Sister Catherine, who has been at the parish since 2009, said change can be difficult, but trust in God’s will is a Felician watchword. “As we’re preparing for this move,” she said, “I keep hearing the Scripture [in which Jesus said], ‘I have to go so the Holy Spirit may come.’ We have to depart so that something new can be born here.”
The two sisters live in the former rectory at St. Casimir Parish. A building on the St. Adalbert grounds, now the parish offices, was a convent for more than a dozen Felicians after their arrival early in the 1900s.
When Sister Anthony arrived in 1997, the number of Felicians in residence had already dwindled, although they remained a strong resource.
Members of the vibrant international congregation had started coming to the United States in the late 1800s to provide teaching and other acts of discipleship, especially to those in need. Blessed Mary Angela Truszkowska founded the Felician-Franciscan congregation in Poland in 1855.
The chapel in the former convent at St. Adalbert is still used regularly and has seen a rebound in weekly eucharistic adoration, the sisters said. They’re inspired by the love for the Eucharist shown among the young and the old and among the two parishes’ robust Hispanic population, as well as groups with other histories.
Broad support for the eucharistic procession for the feast of Corpus Christi — the Solemnity of the Most Holy Body and Blood of Christ — “just gives me chills,” Sister Anthony said. She recalled observing many seeds of faith planted and growing in profound ways during her South Bend years.
The transition to largely Spanish-speaking assemblies is just one of the local changes the Felician sisters have seen. Others include social and economic shifts, as well as the closing of the nearby St. Stephen Parish in 2003, the merging of administration with St. Casimir and the switch from diocesan priests to Congregation of Holy Cross pastoral leadership.
“I like to think that our presence has helped the people through those things because we have remained constant during some of those changes,” Sister Catherine said. They still offer widespread words of comfort and understanding, “or just a smile.”
Amid any changes or uncertainties, Sister Anthony said, “love is the thing that holds together.”
The sisters, while not bilingual themselves, lauded the growth and energy of the Spanish-language gatherings, as well as adult engagement in the strengthening of St. Adalbert School.

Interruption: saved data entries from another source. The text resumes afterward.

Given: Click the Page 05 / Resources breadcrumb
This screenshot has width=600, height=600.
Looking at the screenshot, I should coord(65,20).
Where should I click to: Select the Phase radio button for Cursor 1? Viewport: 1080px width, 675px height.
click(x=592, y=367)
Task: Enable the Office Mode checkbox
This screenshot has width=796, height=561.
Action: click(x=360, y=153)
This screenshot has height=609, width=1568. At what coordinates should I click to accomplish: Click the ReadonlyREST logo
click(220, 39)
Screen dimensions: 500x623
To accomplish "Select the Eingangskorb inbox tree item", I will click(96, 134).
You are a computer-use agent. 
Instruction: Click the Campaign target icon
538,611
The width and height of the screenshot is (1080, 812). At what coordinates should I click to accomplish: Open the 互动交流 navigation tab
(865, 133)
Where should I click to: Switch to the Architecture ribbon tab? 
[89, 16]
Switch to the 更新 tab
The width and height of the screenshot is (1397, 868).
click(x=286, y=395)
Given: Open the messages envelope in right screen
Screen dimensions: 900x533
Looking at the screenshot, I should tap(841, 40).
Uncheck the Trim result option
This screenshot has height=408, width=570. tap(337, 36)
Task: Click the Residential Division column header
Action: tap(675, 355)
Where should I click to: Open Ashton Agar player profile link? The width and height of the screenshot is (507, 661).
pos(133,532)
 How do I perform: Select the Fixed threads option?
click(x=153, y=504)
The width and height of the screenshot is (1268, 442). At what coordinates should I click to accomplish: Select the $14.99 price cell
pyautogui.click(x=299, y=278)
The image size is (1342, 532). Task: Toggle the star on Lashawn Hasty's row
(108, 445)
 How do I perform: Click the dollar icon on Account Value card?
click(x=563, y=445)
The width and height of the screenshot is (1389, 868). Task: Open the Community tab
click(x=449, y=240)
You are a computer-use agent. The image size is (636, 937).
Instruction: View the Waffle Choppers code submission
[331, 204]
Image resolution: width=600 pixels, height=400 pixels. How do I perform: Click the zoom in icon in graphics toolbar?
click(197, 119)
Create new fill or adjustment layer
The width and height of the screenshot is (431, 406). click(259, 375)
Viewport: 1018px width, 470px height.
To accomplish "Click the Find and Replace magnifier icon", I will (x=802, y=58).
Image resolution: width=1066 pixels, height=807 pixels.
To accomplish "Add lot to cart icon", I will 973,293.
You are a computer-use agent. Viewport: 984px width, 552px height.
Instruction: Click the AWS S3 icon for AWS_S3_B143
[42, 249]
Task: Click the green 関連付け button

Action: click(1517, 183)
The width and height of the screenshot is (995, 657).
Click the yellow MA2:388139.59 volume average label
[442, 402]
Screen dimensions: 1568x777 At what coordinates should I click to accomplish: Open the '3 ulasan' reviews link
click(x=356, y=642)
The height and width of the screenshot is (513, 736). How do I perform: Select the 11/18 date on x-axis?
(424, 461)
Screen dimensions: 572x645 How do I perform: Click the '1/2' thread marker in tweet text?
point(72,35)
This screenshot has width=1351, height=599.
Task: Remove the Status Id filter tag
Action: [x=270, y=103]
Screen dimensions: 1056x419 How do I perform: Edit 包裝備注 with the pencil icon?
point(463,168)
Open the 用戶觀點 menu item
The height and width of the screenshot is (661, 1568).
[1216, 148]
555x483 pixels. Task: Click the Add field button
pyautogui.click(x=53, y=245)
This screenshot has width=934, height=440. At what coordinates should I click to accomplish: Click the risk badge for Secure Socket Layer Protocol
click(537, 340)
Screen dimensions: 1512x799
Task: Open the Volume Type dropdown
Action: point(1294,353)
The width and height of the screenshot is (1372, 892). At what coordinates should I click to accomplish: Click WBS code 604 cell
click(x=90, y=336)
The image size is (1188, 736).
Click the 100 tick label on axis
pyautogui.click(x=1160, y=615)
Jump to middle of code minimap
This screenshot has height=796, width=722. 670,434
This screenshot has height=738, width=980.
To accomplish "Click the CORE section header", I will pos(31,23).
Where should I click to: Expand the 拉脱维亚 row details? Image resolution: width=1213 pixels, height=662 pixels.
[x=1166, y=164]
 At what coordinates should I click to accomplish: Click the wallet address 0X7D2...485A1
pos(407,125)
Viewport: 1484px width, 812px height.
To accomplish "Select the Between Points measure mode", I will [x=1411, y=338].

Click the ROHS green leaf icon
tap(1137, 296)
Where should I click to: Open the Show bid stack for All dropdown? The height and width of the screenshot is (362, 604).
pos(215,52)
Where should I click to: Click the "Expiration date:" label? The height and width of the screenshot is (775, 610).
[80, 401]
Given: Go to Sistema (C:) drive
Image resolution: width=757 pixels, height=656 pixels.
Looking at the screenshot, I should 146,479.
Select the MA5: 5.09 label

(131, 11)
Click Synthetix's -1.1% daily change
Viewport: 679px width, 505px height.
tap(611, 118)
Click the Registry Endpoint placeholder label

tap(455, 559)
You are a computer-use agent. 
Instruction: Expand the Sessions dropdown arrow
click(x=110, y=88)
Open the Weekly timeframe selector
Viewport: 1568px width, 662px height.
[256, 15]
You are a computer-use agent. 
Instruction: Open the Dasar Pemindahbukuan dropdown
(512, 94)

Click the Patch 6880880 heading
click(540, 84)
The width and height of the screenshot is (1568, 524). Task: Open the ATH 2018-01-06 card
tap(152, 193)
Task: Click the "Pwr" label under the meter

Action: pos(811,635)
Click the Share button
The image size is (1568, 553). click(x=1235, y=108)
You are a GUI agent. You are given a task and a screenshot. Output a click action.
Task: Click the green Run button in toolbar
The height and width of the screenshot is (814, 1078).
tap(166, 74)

They have helped guide various programs of English-language prayer and faith formation at St. Casimir, part of the dynamics giving the parishes and various groups or generations additional common ground. They assist with liturgical ministries, scheduled group activities and everyday encounters with people — such as cooking.
“It’s a lot of work, but it’s a lot of fun, too,” Sister Anthony said of their kitchen volunteerism, whether it be for fish fries, or bingo lunches or corn-and-sausage roasts.
A few years ago, they accepted the challenge of producing a food for the St. Casimir corn-and-sausage festival to symbolize cultures coming together. They said they made many dozens of Hispanic-style pierogis in addition to traditional Polish flavors. Their new recipe contained chorizo sausage, refried beans and chihuahua-style melting cheese.
After the community around and beyond St. Adalbert and St. Casimir parishes says goodbye to Sister Anthony and Sister Catherine on July 14, the sisters’ outreach of making connections, planting new possibilities and optimizing change will adopt a new flavor, too — at Maryville.
But they said they expect the basics to hold true at the new location, envisioning a Michigan lakeside retreat center that can build bridges between the Diocese of Lansing and the Archdiocese of Detroit and allow people from many backgrounds to find more fertile time and space for prayer.
“If there’s one thing we know,” Sister Catherine said, “people hunger for the Lord.”